**Problem requirements**
Each line of the data that includes "Personel" must be copied.

────────────────────

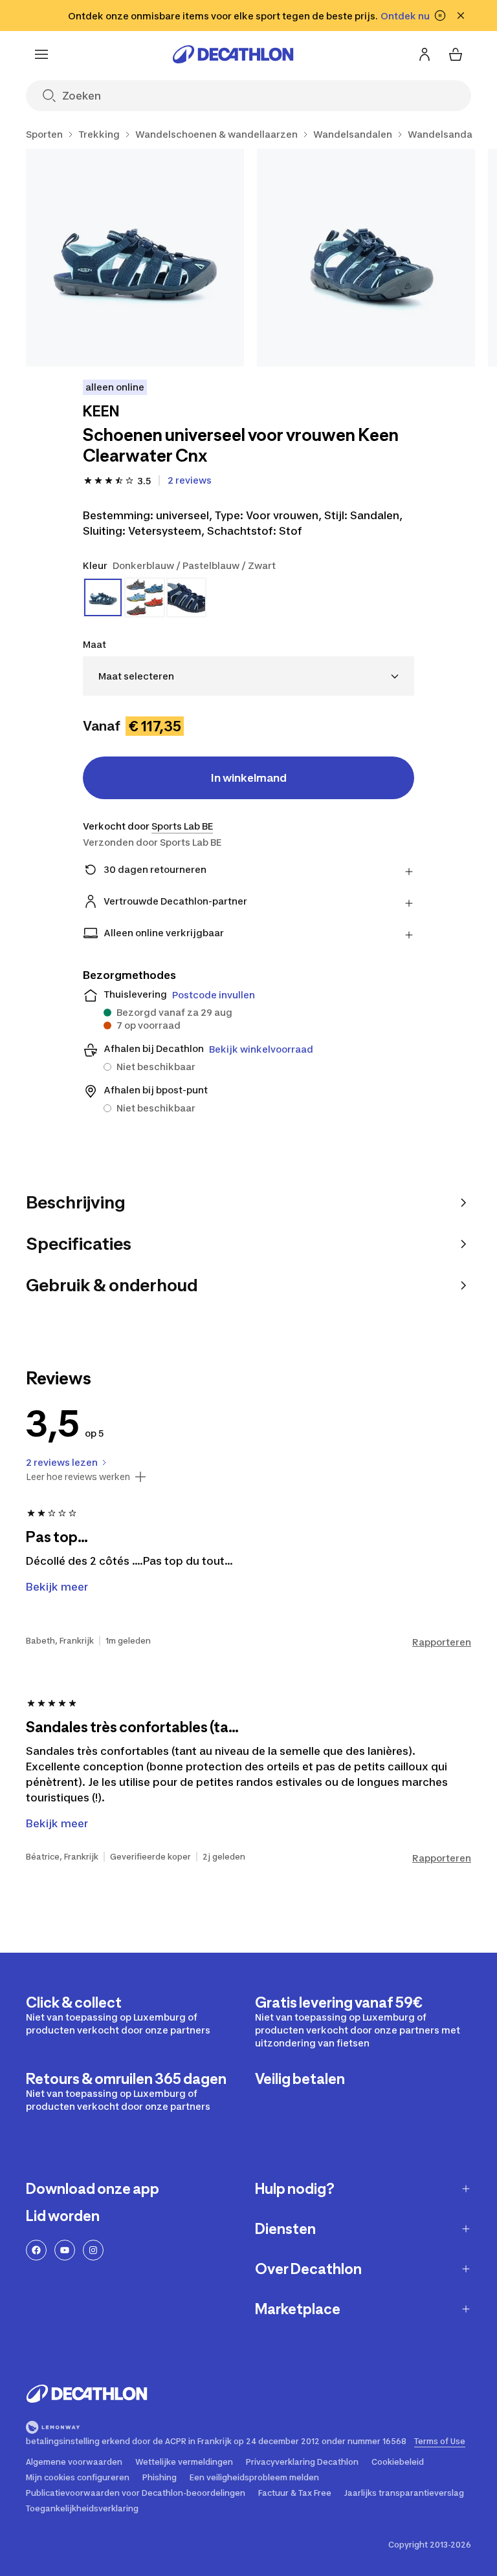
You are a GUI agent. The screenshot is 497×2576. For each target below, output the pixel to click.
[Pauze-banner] (440, 15)
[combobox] (248, 676)
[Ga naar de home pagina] (233, 54)
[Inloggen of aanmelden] (424, 54)
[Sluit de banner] (460, 15)
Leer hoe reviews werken (78, 1477)
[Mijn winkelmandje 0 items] (455, 54)
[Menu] (41, 54)
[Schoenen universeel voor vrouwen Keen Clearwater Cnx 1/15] (135, 258)
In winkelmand (249, 777)
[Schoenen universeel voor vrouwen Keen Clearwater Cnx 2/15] (366, 258)
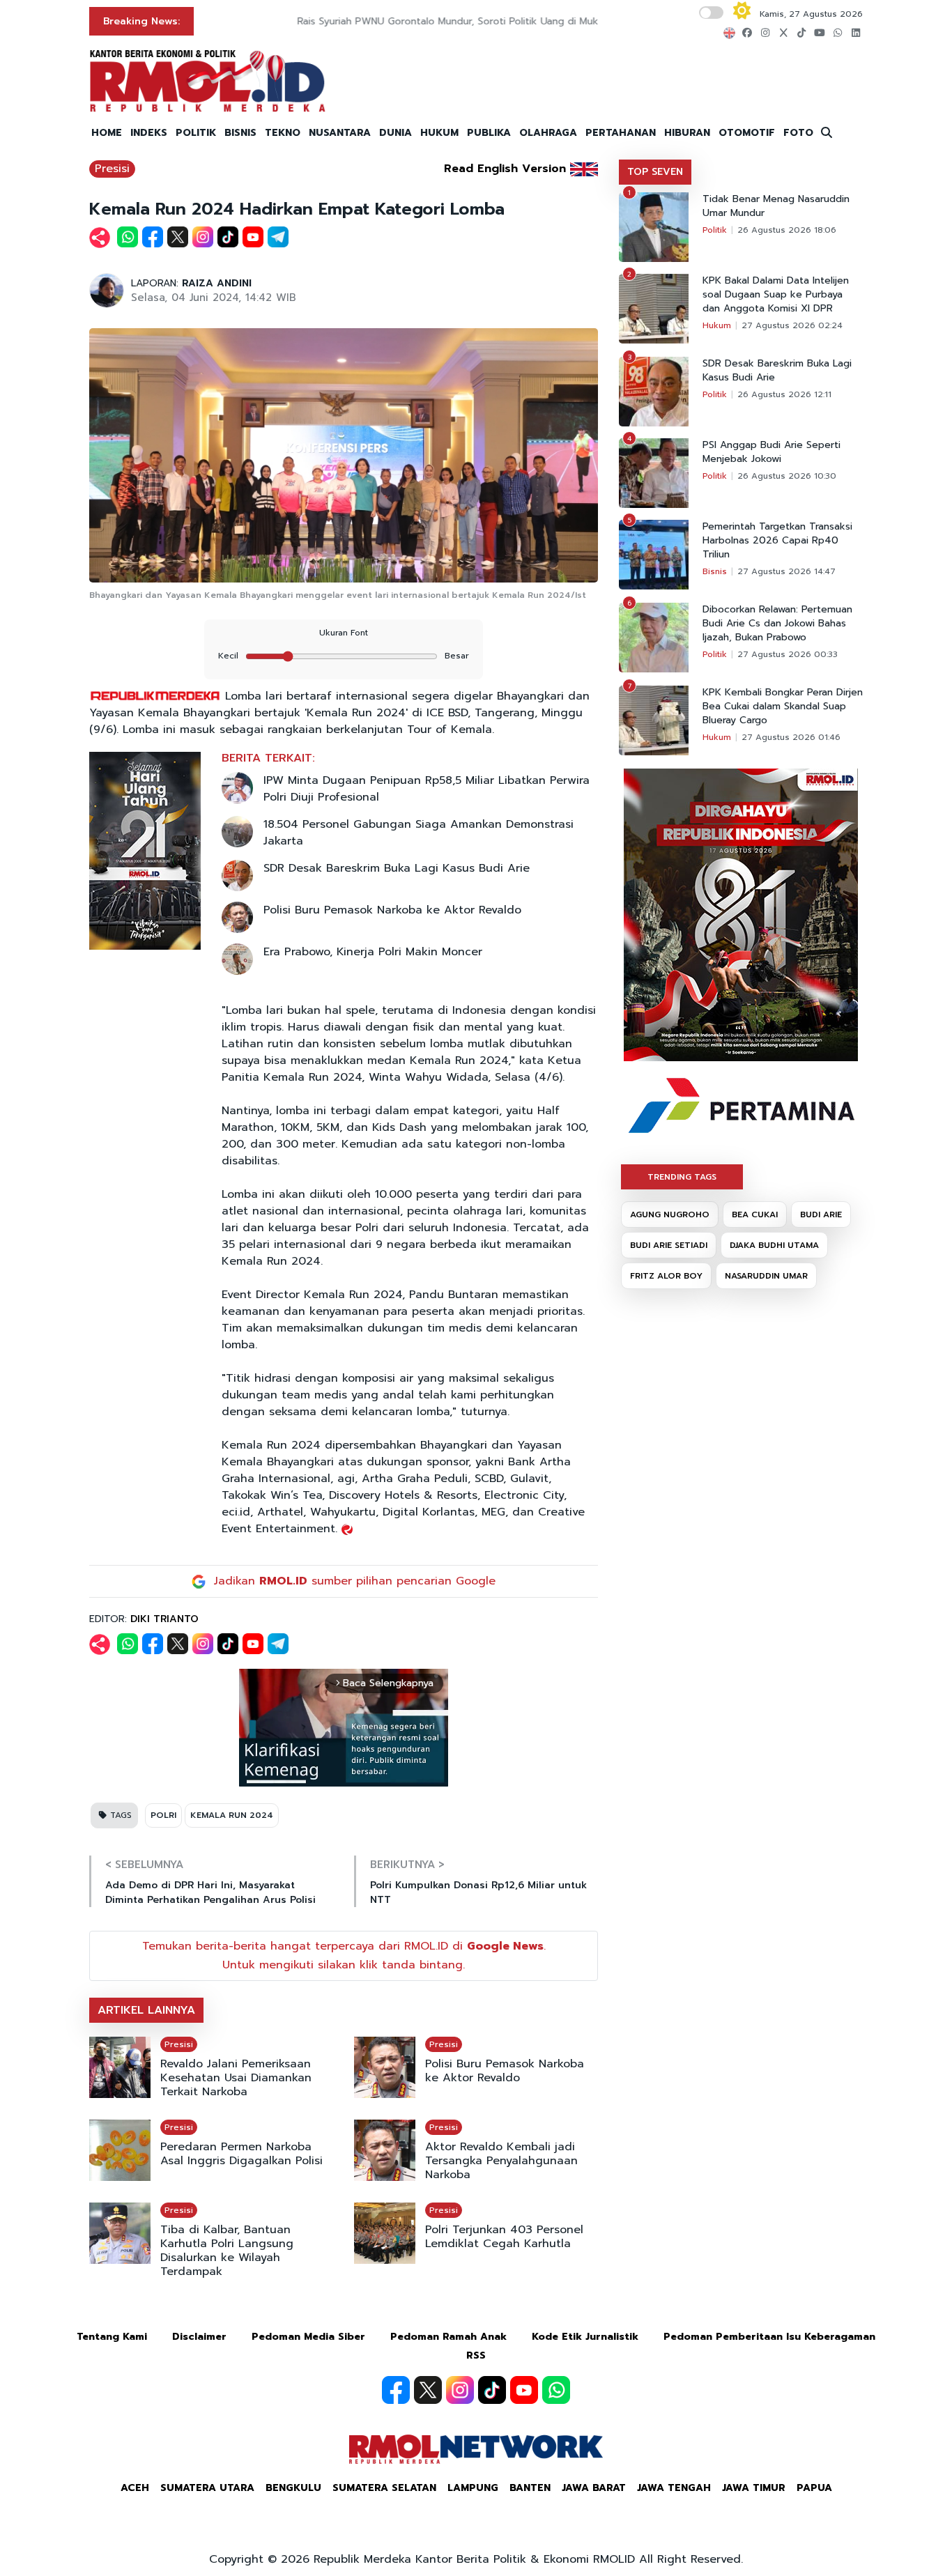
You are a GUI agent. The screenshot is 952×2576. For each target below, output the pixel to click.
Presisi (112, 168)
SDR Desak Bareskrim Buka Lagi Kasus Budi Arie (396, 868)
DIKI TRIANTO (164, 1619)
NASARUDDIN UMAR (766, 1276)
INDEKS (148, 132)
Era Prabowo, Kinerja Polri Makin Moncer (372, 951)
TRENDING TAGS (681, 1177)
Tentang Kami (112, 2336)
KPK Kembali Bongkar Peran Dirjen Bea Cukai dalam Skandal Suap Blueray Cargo (783, 706)
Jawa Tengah (674, 2488)
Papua (814, 2488)
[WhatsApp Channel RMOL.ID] (556, 2390)
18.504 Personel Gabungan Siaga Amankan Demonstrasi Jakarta (418, 832)
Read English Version (505, 168)
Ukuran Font (343, 632)
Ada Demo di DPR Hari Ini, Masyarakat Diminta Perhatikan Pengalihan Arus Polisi (210, 1892)
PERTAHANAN (620, 132)
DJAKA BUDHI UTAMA (774, 1245)
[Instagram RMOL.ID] (460, 2390)
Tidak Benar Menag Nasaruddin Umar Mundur (776, 206)
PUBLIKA (489, 132)
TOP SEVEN (655, 171)
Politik (715, 230)
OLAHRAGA (548, 132)
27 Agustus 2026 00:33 (787, 654)
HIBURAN (687, 132)
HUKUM (439, 132)
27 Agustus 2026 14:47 (786, 571)
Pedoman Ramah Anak (448, 2336)
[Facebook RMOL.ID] (396, 2390)
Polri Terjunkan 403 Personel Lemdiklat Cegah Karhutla (504, 2237)
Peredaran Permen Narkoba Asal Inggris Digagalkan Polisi (241, 2154)
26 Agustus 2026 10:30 (786, 476)
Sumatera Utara (207, 2488)
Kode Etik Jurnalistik (585, 2336)
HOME (106, 132)
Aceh (135, 2488)
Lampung (472, 2488)
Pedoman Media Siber (308, 2336)
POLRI (163, 1815)
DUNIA (395, 132)
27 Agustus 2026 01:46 (791, 737)
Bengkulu (293, 2488)
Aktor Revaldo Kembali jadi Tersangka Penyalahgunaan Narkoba (501, 2161)
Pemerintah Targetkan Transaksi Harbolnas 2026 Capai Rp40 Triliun (777, 541)
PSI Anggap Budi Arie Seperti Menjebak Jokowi (771, 452)
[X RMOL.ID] (428, 2390)
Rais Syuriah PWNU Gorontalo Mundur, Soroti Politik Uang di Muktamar (373, 21)
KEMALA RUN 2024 (231, 1815)
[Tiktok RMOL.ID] (492, 2390)
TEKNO (282, 132)
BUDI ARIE (821, 1214)
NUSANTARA (340, 132)
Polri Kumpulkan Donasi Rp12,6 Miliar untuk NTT (478, 1892)
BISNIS (240, 132)
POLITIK (196, 132)
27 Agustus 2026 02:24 (792, 325)
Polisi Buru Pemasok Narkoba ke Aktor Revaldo (392, 910)
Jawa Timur (753, 2488)
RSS (476, 2355)
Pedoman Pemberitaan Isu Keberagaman (769, 2336)
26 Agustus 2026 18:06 (786, 230)
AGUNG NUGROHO (669, 1214)
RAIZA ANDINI (217, 283)
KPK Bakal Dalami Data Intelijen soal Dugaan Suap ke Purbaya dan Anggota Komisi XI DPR (776, 295)
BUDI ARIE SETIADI (668, 1245)
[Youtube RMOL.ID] (524, 2390)
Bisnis (715, 571)
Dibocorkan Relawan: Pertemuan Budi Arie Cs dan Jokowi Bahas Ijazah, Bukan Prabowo (777, 624)
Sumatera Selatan (384, 2488)
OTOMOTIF (747, 132)
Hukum (717, 325)
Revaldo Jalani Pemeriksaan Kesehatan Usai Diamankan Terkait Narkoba (236, 2078)
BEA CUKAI (755, 1214)
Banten (530, 2488)
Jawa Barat (594, 2488)
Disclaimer (199, 2336)
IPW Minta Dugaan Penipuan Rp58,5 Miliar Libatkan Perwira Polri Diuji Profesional (426, 788)
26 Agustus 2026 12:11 (784, 394)
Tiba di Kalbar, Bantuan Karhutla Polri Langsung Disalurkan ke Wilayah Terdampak (226, 2250)
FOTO (798, 132)
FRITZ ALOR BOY (666, 1276)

────────────────────

**Solution for this problem**
18.504 Personel Gabungan Siaga Amankan Demonstrasi Jakarta (418, 832)
Polri Terjunkan 403 Personel Lemdiklat Cegah Karhutla (504, 2237)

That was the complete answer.